> [Exercise brief] Every line of the data needs to be returned exactly.

═══ Information ═══

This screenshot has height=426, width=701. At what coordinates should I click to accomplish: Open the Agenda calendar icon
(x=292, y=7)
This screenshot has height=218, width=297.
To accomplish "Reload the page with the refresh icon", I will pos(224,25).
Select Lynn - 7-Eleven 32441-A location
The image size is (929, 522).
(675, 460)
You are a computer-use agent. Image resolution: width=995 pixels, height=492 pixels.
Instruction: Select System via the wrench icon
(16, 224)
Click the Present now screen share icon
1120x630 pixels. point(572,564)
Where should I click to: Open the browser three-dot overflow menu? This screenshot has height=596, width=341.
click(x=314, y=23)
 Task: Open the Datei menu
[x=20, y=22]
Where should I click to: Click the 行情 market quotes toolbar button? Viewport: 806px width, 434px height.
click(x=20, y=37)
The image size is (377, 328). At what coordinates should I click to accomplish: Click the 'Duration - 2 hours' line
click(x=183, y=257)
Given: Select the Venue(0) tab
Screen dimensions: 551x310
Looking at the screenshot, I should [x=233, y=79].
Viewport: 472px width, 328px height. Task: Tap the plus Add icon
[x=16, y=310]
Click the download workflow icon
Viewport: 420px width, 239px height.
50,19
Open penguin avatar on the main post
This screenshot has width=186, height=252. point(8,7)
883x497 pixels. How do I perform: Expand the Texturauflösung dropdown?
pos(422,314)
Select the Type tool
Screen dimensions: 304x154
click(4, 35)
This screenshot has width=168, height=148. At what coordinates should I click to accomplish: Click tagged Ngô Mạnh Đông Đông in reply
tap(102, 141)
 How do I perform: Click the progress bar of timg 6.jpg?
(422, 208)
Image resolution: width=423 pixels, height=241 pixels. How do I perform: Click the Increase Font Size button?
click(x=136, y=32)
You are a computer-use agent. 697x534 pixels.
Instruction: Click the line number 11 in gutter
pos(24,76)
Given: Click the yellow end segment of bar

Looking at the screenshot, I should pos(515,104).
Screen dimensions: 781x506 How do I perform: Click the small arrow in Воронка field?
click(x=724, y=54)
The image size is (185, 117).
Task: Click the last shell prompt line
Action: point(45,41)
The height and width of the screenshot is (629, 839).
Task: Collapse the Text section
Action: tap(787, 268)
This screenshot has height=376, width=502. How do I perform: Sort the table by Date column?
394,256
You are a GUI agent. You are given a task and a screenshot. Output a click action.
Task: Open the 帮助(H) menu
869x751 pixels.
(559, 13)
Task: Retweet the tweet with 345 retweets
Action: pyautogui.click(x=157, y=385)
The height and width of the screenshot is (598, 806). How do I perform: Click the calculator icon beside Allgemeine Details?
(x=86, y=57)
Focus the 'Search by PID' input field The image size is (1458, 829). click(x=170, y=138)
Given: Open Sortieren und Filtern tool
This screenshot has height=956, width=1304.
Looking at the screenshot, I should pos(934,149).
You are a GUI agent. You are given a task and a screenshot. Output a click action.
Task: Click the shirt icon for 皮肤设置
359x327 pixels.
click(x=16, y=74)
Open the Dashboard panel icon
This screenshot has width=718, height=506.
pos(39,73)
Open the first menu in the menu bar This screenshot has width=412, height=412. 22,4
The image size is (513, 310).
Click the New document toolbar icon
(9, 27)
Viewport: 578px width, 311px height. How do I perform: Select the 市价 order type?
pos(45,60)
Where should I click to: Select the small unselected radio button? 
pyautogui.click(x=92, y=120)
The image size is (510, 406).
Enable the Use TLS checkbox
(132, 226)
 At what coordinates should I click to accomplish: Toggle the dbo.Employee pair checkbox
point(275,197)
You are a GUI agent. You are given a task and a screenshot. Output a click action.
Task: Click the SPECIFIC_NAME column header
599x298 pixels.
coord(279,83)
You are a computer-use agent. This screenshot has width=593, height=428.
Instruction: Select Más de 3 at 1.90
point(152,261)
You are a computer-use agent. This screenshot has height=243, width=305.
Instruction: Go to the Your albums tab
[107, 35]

═══

> [Written solution]
This screenshot has height=426, width=701. At what coordinates should I click to accomplish: Open the Agenda calendar icon
(x=292, y=7)
This screenshot has height=218, width=297.
To accomplish "Reload the page with the refresh icon", I will pos(224,25).
Select Lynn - 7-Eleven 32441-A location
The image size is (929, 522).
(675, 460)
You are a computer-use agent. Image resolution: width=995 pixels, height=492 pixels.
Instruction: Select System via the wrench icon
(16, 224)
Click the Present now screen share icon
1120x630 pixels. point(572,564)
Where should I click to: Open the browser three-dot overflow menu? This screenshot has height=596, width=341.
click(x=314, y=23)
 Task: Open the Datei menu
[x=20, y=22]
Where should I click to: Click the 行情 market quotes toolbar button? Viewport: 806px width, 434px height.
click(x=20, y=37)
The image size is (377, 328). At what coordinates should I click to accomplish: Click the 'Duration - 2 hours' line
click(x=183, y=257)
Given: Select the Venue(0) tab
Screen dimensions: 551x310
Looking at the screenshot, I should [x=233, y=79].
Viewport: 472px width, 328px height. Task: Tap the plus Add icon
[x=16, y=310]
Click the download workflow icon
Viewport: 420px width, 239px height.
50,19
Open penguin avatar on the main post
This screenshot has width=186, height=252. point(8,7)
883x497 pixels. How do I perform: Expand the Texturauflösung dropdown?
pos(422,314)
Select the Type tool
Screen dimensions: 304x154
click(4, 35)
This screenshot has width=168, height=148. At what coordinates should I click to accomplish: Click tagged Ngô Mạnh Đông Đông in reply
tap(102, 141)
 How do I perform: Click the progress bar of timg 6.jpg?
(422, 208)
Image resolution: width=423 pixels, height=241 pixels. How do I perform: Click the Increase Font Size button?
click(x=136, y=32)
You are a computer-use agent. 697x534 pixels.
Instruction: Click the line number 11 in gutter
pos(24,76)
Given: Click the yellow end segment of bar

Looking at the screenshot, I should pos(515,104).
Screen dimensions: 781x506 How do I perform: Click the small arrow in Воронка field?
click(x=724, y=54)
The image size is (185, 117).
Task: Click the last shell prompt line
Action: point(45,41)
The height and width of the screenshot is (629, 839).
Task: Collapse the Text section
Action: tap(787, 268)
This screenshot has height=376, width=502. How do I perform: Sort the table by Date column?
394,256
You are a GUI agent. You are given a task and a screenshot. Output a click action.
Task: Open the 帮助(H) menu
869x751 pixels.
(559, 13)
Task: Retweet the tweet with 345 retweets
Action: pyautogui.click(x=157, y=385)
The height and width of the screenshot is (598, 806). How do I perform: Click the calculator icon beside Allgemeine Details?
(x=86, y=57)
Focus the 'Search by PID' input field The image size is (1458, 829). click(x=170, y=138)
Given: Open Sortieren und Filtern tool
This screenshot has height=956, width=1304.
Looking at the screenshot, I should pos(934,149).
You are a GUI agent. You are given a task and a screenshot. Output a click action.
Task: Click the shirt icon for 皮肤设置
359x327 pixels.
click(x=16, y=74)
Open the Dashboard panel icon
This screenshot has width=718, height=506.
pos(39,73)
Open the first menu in the menu bar This screenshot has width=412, height=412. 22,4
The image size is (513, 310).
Click the New document toolbar icon
(9, 27)
Viewport: 578px width, 311px height. How do I perform: Select the 市价 order type?
pos(45,60)
Where should I click to: Select the small unselected radio button? 
pyautogui.click(x=92, y=120)
The image size is (510, 406).
Enable the Use TLS checkbox
(132, 226)
 At what coordinates should I click to accomplish: Toggle the dbo.Employee pair checkbox
point(275,197)
You are a GUI agent. You are given a task and a screenshot. Output a click action.
Task: Click the SPECIFIC_NAME column header
599x298 pixels.
coord(279,83)
You are a computer-use agent. This screenshot has width=593, height=428.
Instruction: Select Más de 3 at 1.90
point(152,261)
You are a computer-use agent. This screenshot has height=243, width=305.
Instruction: Go to the Your albums tab
[107, 35]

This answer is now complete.